Romanian Greco-Roman wrestler

Alin Alexuc-Ciurariu (born February 3, 1990) is an amateur Romanian Greco-Roman wrestler, who competes in the men's heavyweight category. He won one of the bronze medals in the 130 kg event at the 2022 World Wrestling Championships held in Belgrade, Serbia. He is a member of CS Botoşani for the wrestling division, and is coached and trained by Victor Baciu.

== Career ==

Alexuc-Ciurariu represented Romania at the 2012 Summer Olympics in London, where he competed in the men's 96 kg class. He lost the qualifying match to Albanian-born Bulgarian wrestler Elis Guri, who was able to score one point each in two straight periods, leaving Alexuc-Ciurariu without a single point.

At the 2016 Summer Olympics, he beat Hamdy El-Said before losing to Artur Aleksanyan in the quarter-final. As Aleksanyan reached the final, Alexuc-Ciurariu was entered into the repechage, where he beat Daigoro Timoncini in a shut out, before losing in his bronze medal match to Cenk İldem.
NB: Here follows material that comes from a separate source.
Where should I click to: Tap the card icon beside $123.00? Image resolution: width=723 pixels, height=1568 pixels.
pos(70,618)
At the 2018 European Championships, he competed in the 130 kg division. He beat Stepan David and Mantas Knystautas before losing to Rıza Kayaalp. As Kayaalp reached the final, Alexuc-Ciurariu was entered into the repechage. There, he won his bronze medal match against Bálint Lám.
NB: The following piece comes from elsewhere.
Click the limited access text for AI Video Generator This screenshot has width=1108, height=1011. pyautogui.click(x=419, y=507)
In March 2021, he competed at the European Qualification Tournament in Budapest, Hungary hoping to qualify for the 2020 Summer Olympics in Tokyo, Japan. He competed in the men's 130 kg event.

In 2022, he competed in the 130 kg event at the European Wrestling Championships in Budapest, Hungary. He lost his bronze medal match in the 130 kg event at the 2023 European Wrestling Championships held in Zagreb, Croatia.

He competed at the 2024 European Wrestling Olympic Qualification Tournament in Baku, Azerbaijan hoping to qualify for the 2024 Summer Olympics in Paris, France. He was eliminated in his third match and he did not qualify for the Olympics. A month later, he earned a quota place for Romania for the Olympics at the 2024 World Wrestling Olympic Qualification Tournament held in Istanbul, Turkey. He competed in the 130 kg event at the Olympics.